• **Stored items**
..............................
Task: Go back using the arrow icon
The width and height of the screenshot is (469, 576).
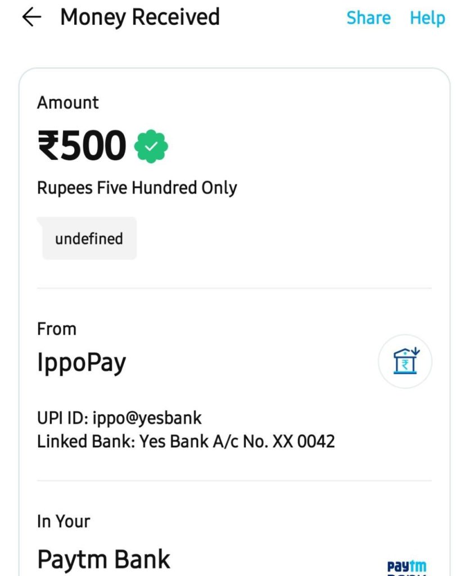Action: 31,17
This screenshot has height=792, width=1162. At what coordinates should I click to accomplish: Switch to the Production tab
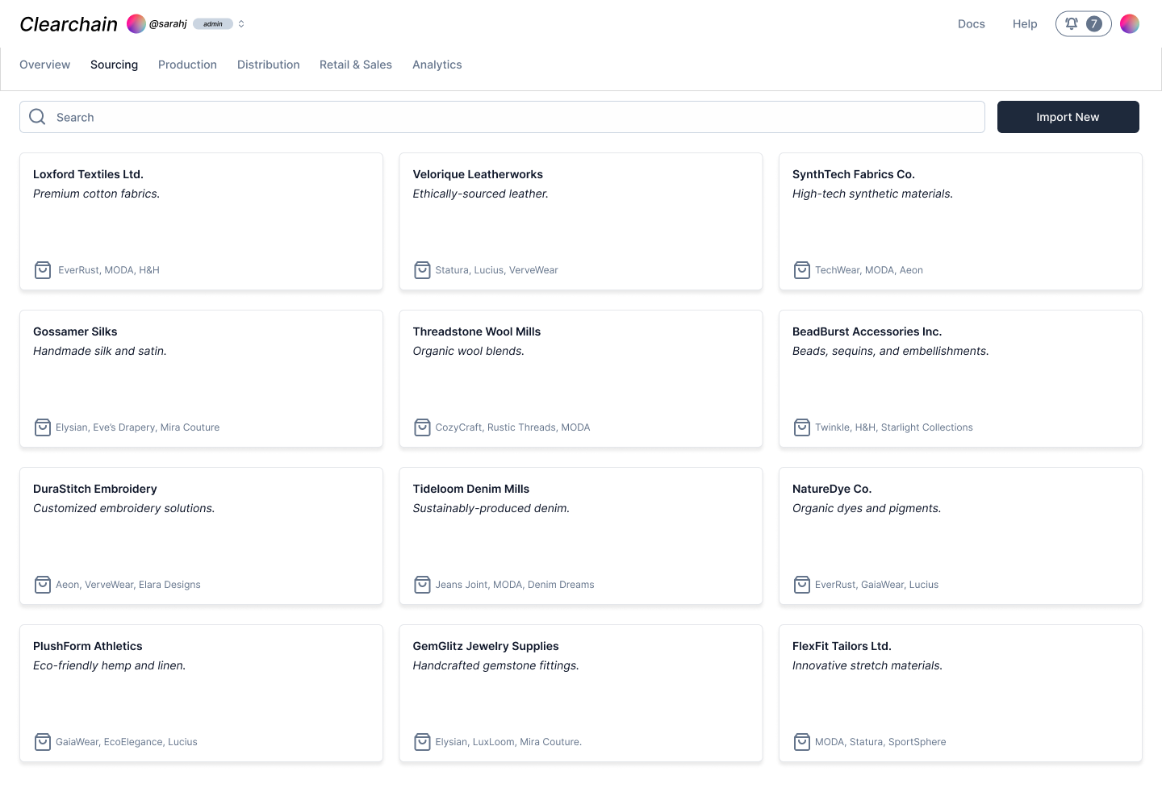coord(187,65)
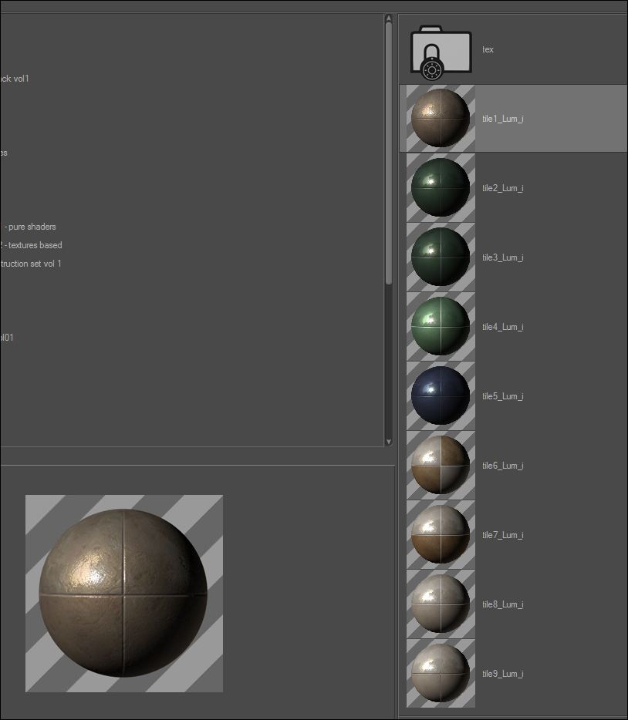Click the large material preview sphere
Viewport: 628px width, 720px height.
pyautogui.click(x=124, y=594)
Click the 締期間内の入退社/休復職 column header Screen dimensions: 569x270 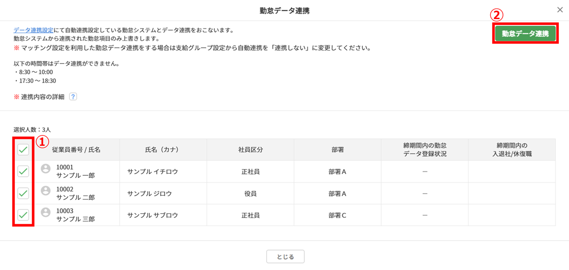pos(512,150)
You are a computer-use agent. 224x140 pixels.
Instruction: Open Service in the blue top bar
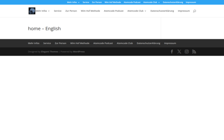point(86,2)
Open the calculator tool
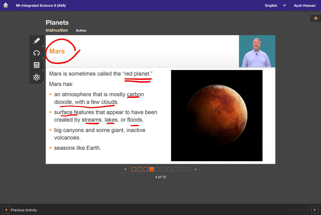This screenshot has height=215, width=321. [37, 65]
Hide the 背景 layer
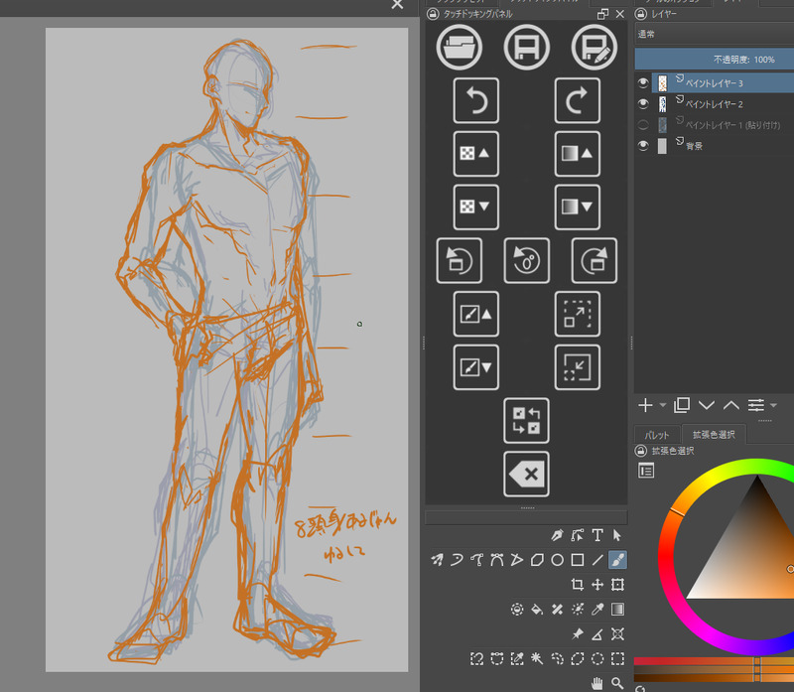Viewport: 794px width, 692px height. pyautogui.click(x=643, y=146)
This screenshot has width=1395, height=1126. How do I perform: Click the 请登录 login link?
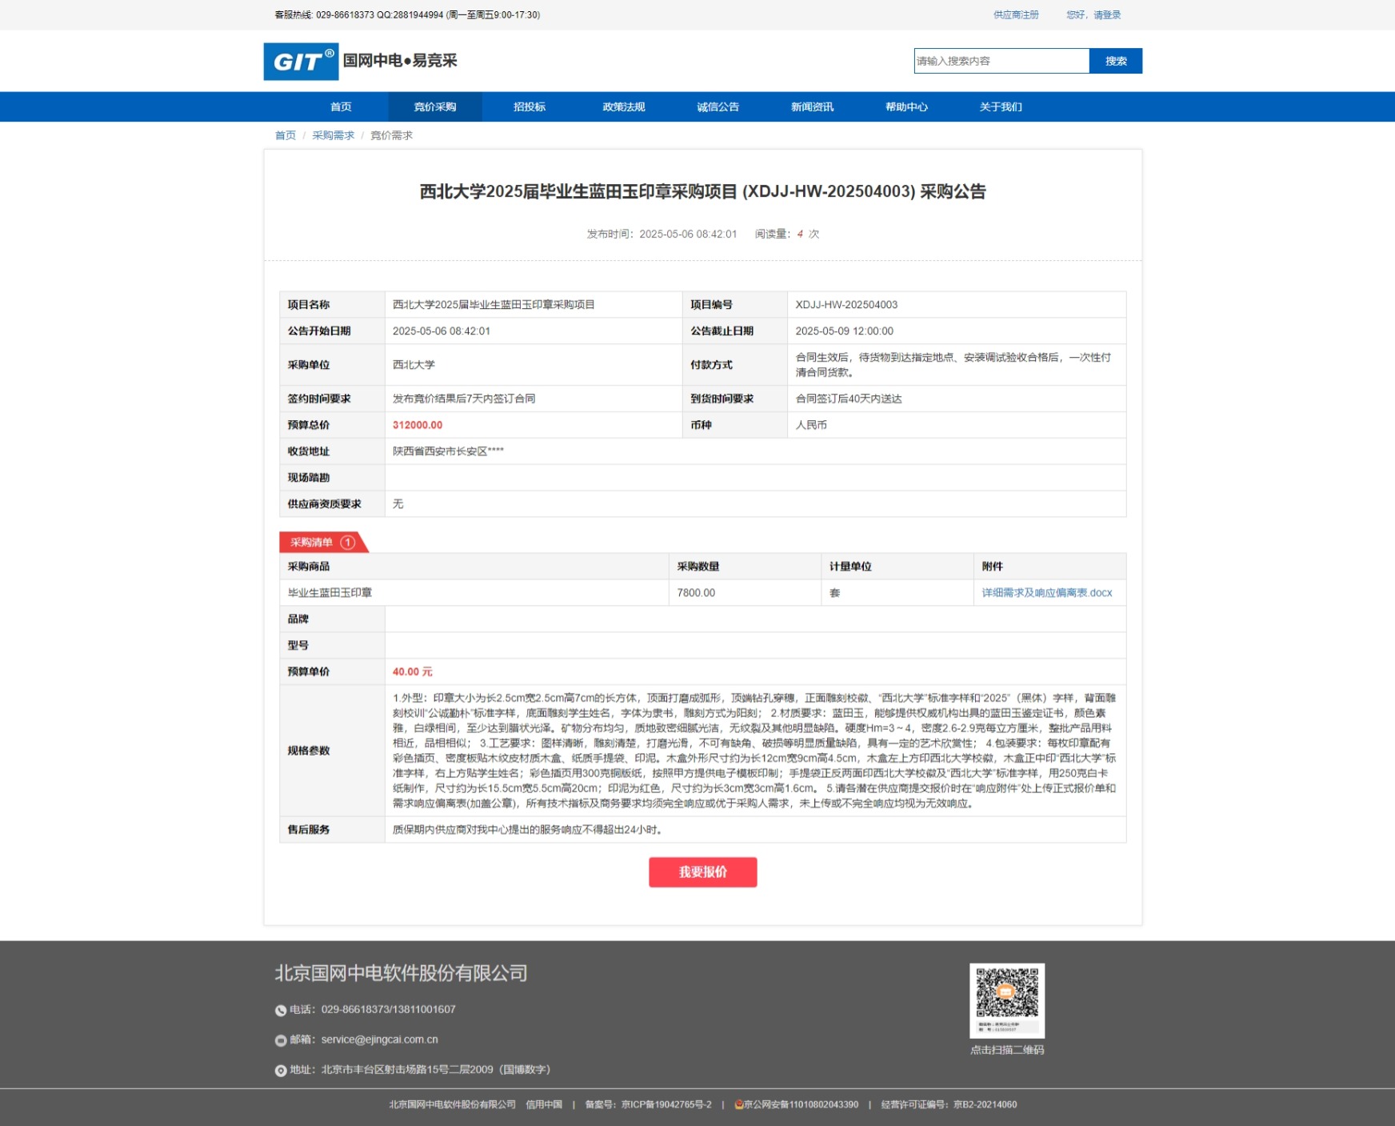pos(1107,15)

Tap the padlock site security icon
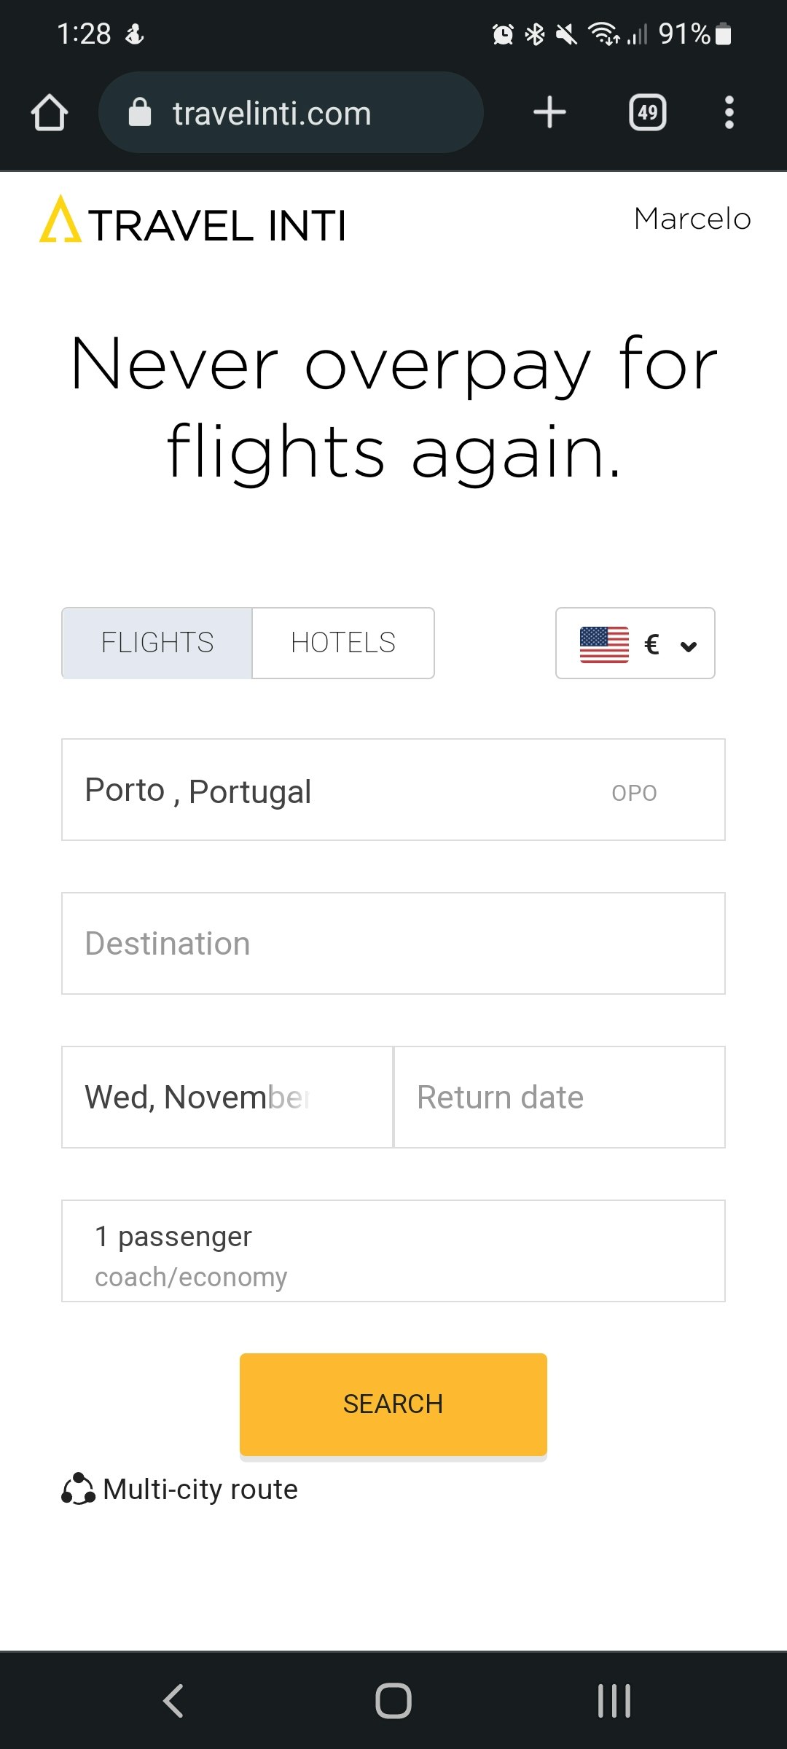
..............................
• **WHAT YOU HAVE TO DO**
One number answers this exercise: the count of lines above in which the word "icon" appears.

• **WRITTEN RESPONSE**
2